Hanged for a Lamb; Hanged for a Sheep

Wizbang! dives in headfirst on something that - at least hypothetically - had briefly crossed my mind yesterday in light of the Durbin flap:

I'm not going to bother arguing with the "close the Guantanamo death camp" morons. Instead, I have another idea. There's an old aphorism that says "as well be hanged for a sheep as a lamb." Since we're already being punished for "torturing" these detainees, why don't we go ahead and do it already?
Who hasn't been in the position - usually but not always as a child - of being framed or wrongly accused with such force that one wishes one had had the benefit of committing and possibly enjoying the fruits of the crime for which one knows one is going to be punished?

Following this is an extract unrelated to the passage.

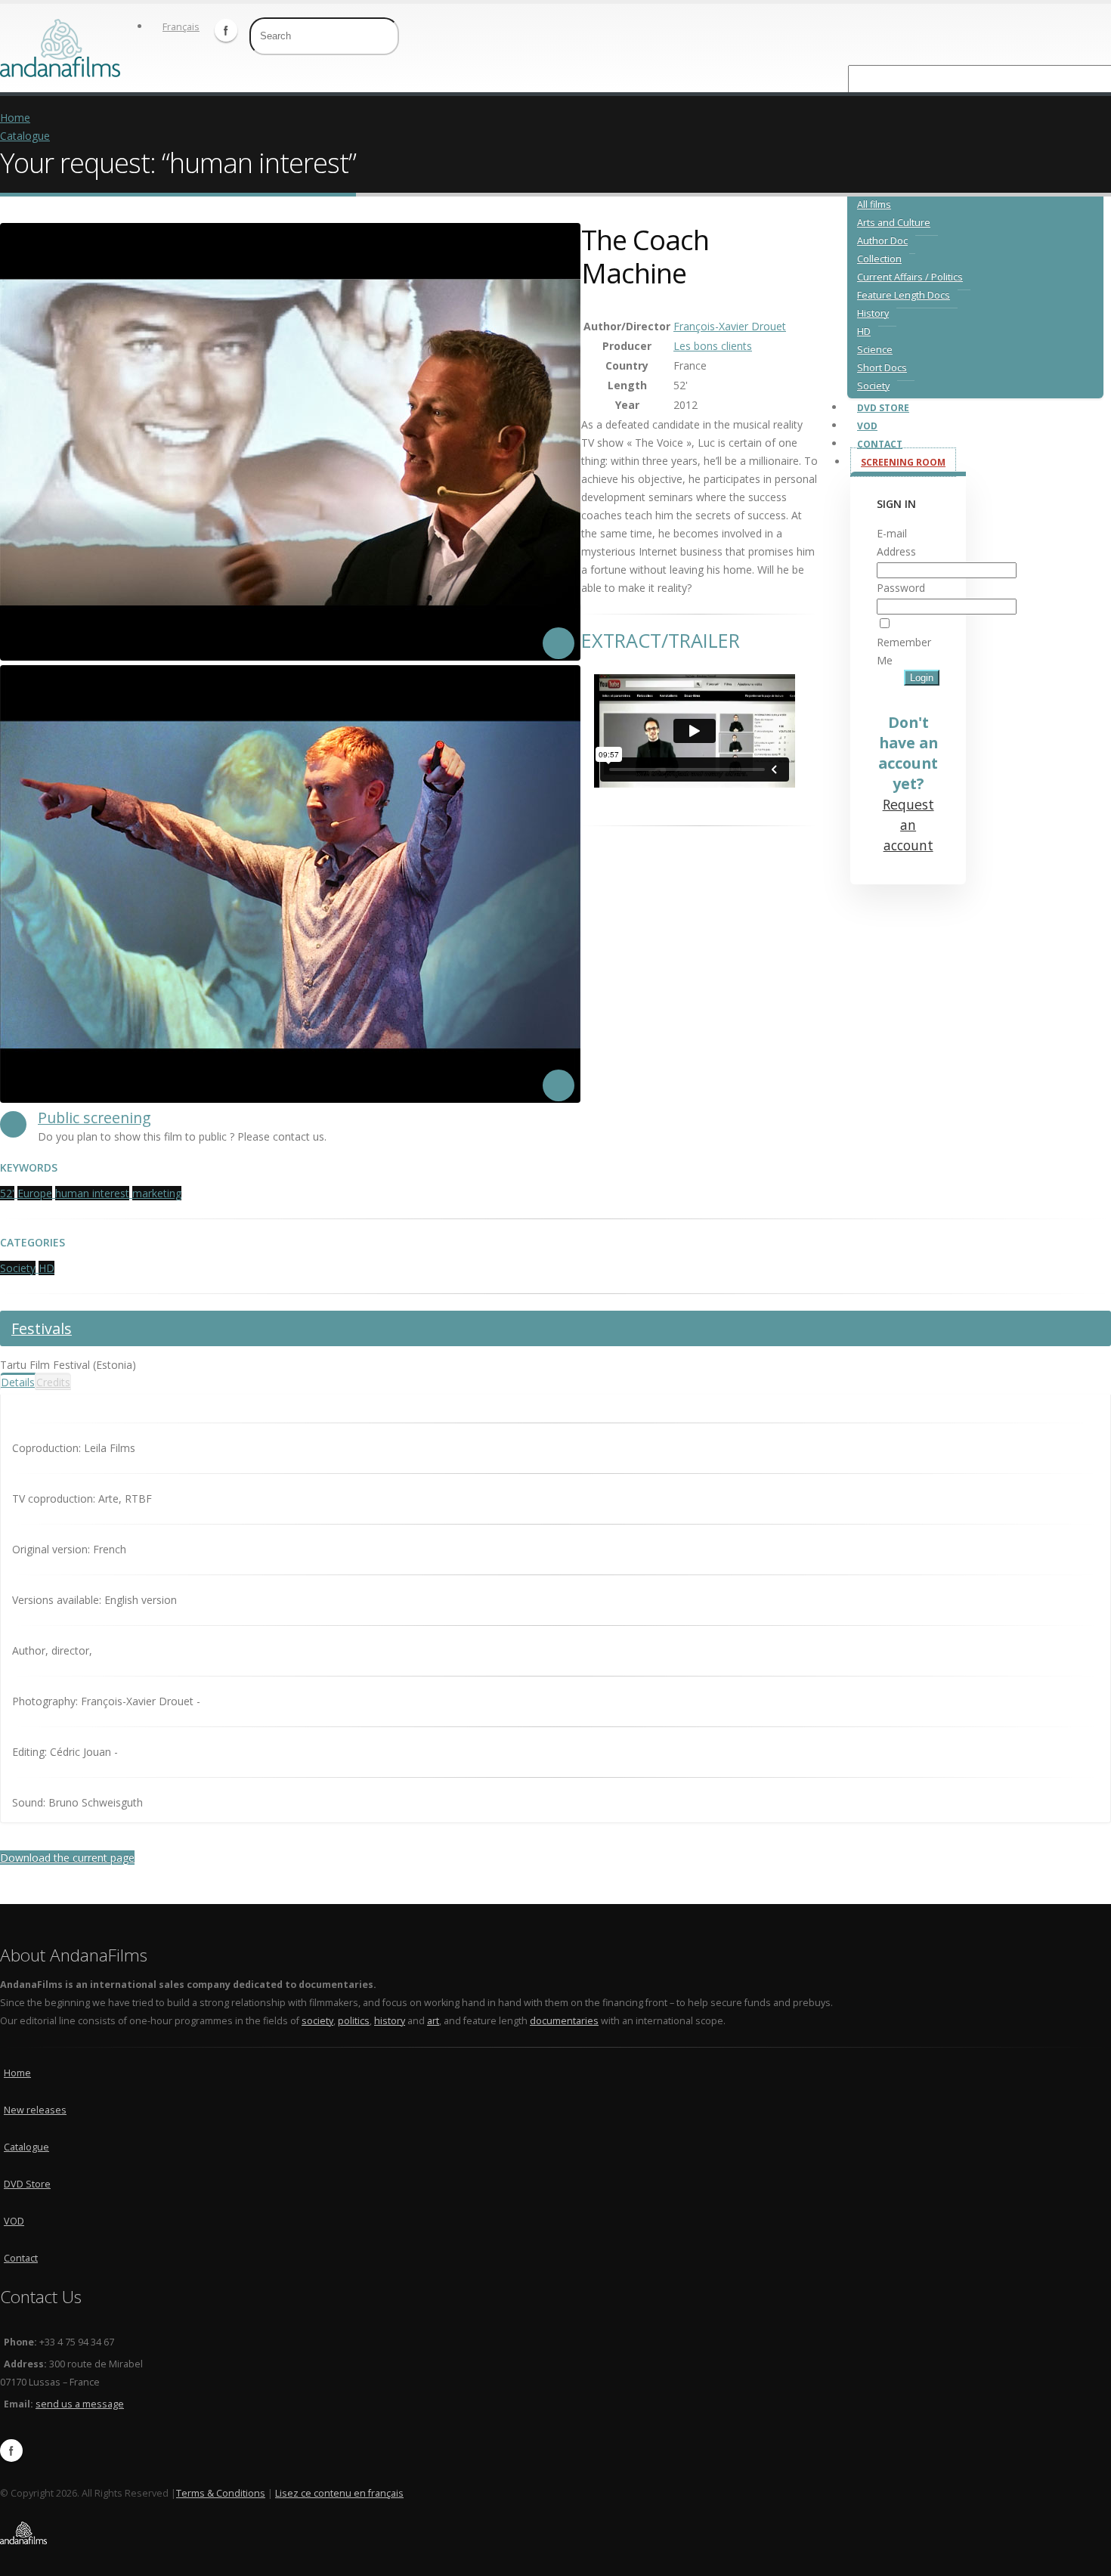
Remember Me (904, 651)
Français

When the verdict is "guilty! guilty! guilty!", as it is in totalitarian regimes, the result is a lack of respect for the law. Fear maybe, but a complete lack of respect, accompanied by a deeply justified feeling that one might as well try to get away with whatever one can. No, I'm not talking about Gitmo detainees being falsely accused. I'm talking about Durbin's patently false accusations against the U.S. military. Ironic, isn't it?

I'm not sure anyone has noted how in that sense, over-the-top rhetoric by figures in power like Dick Durbin is deeply corrosive to the rule of law and respect for civil institutions. These guys are scary enough out of power. Imagine having their no-holds-barred, intellectually bereft 'logic' actually applied to the governance of our nation. Scary.